▸ **RECORDS FOR THIS TASK**
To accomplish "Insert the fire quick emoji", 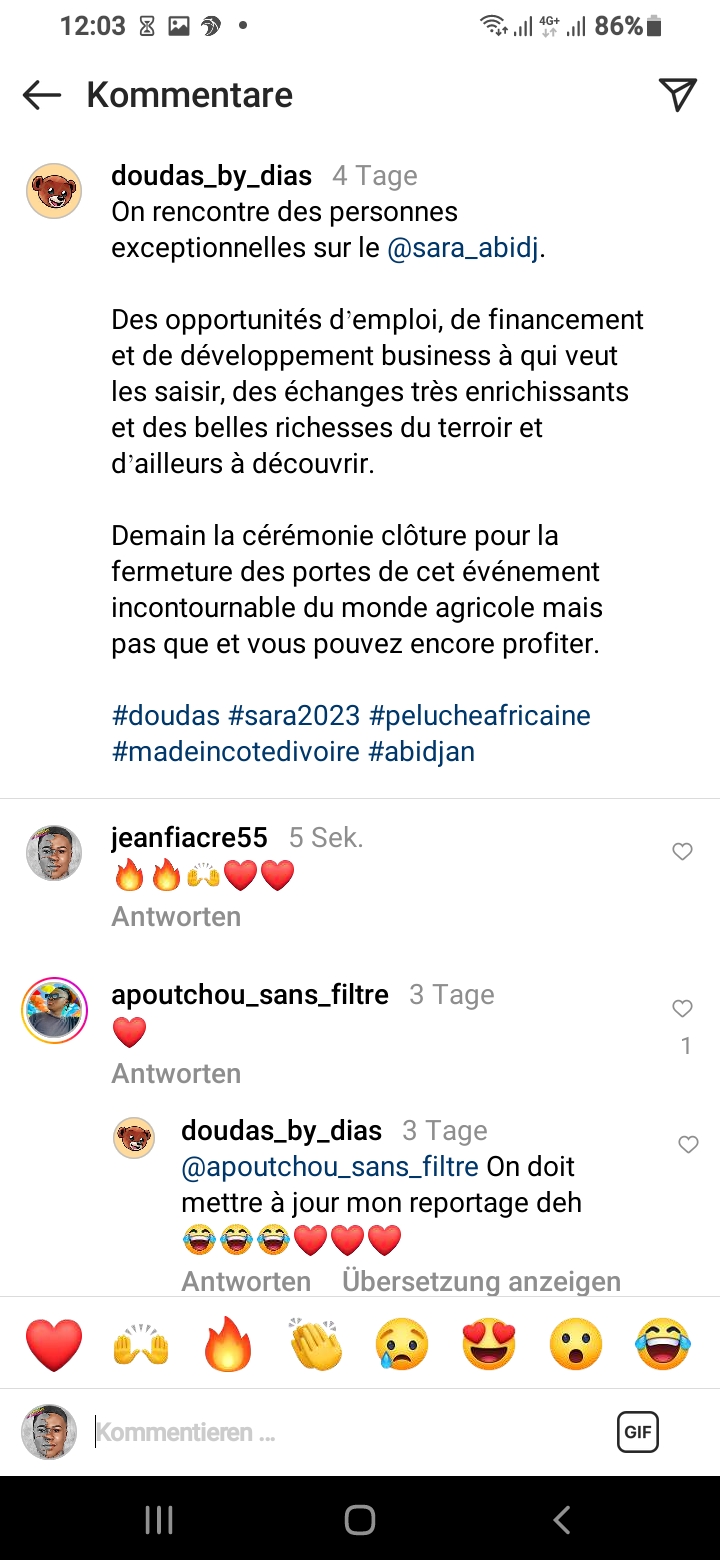I will pos(228,1344).
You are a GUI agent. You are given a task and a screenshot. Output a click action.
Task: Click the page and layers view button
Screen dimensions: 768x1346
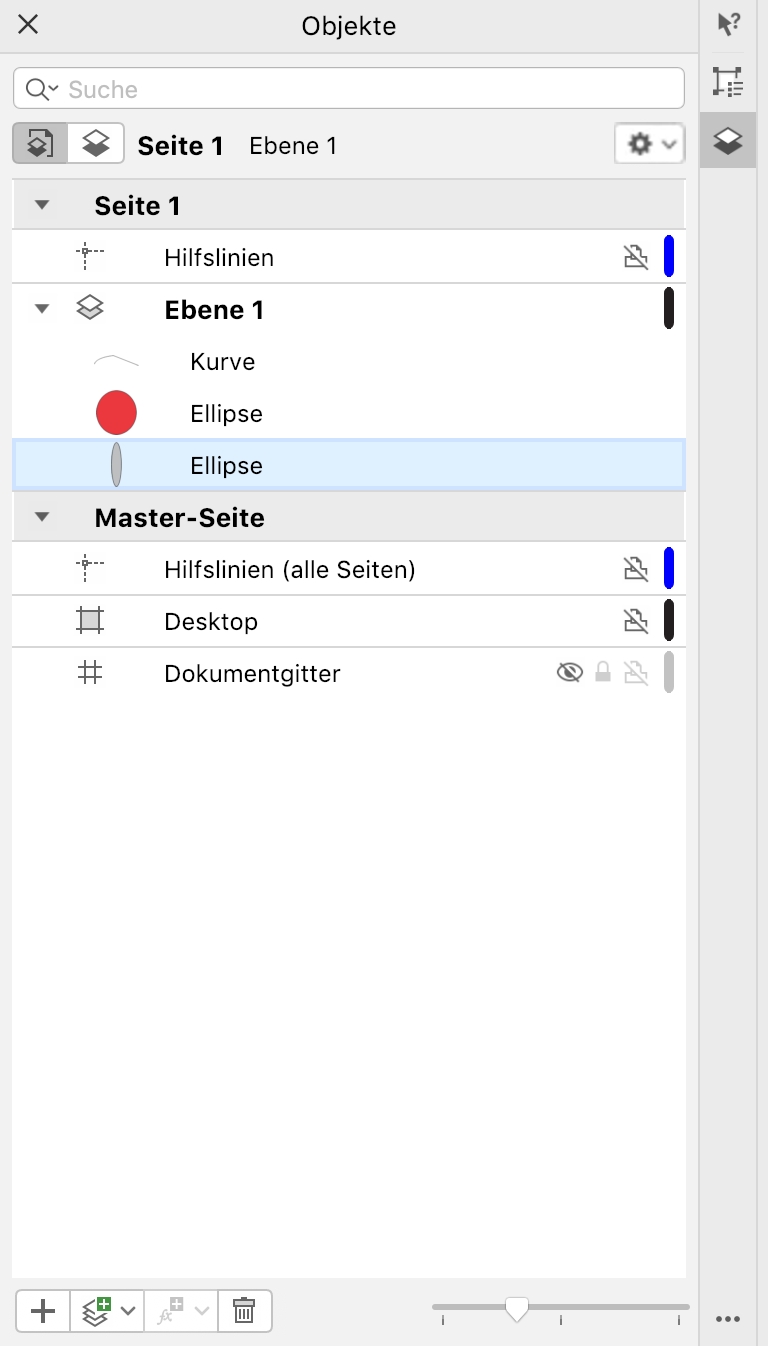[x=40, y=144]
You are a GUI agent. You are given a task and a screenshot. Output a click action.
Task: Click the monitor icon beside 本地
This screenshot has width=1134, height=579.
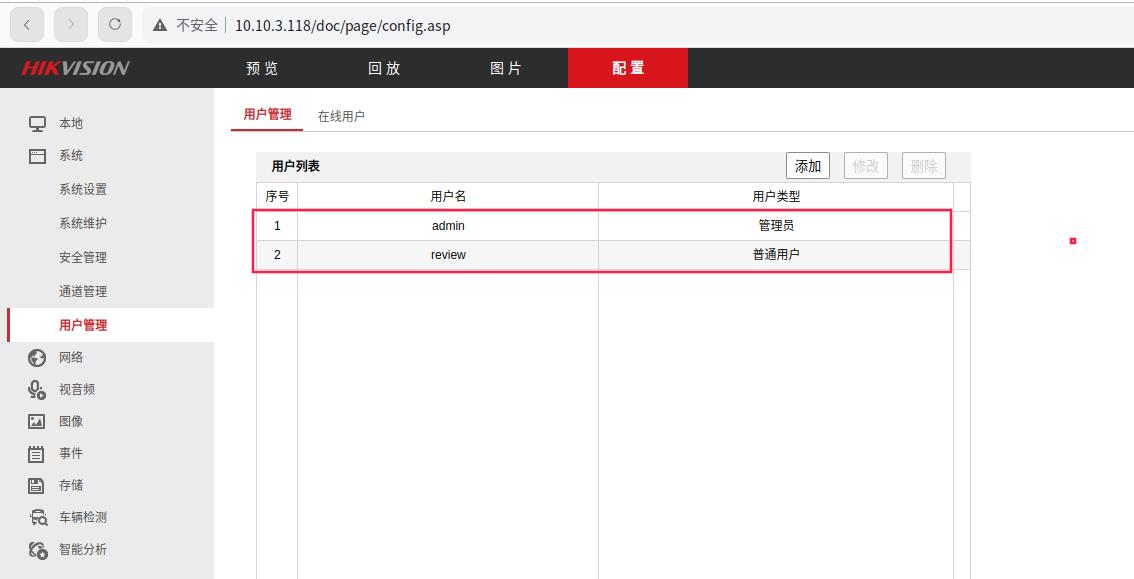pyautogui.click(x=37, y=124)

▸ **AIM OF THE TASK**
Everything from the line containing "Task: Click the page and layers view button" to the last line of the listing above is to be written out exactly, except the pictures, and nothing else.

▸ **ANSWER FOR THIS EXERCISE**
Task: Click the page and layers view button
Screen dimensions: 768x1346
[x=40, y=144]
You are a GUI agent. You are given a task and a screenshot. Output a click action.
Task: Click the monitor icon beside 本地
This screenshot has width=1134, height=579.
pyautogui.click(x=37, y=124)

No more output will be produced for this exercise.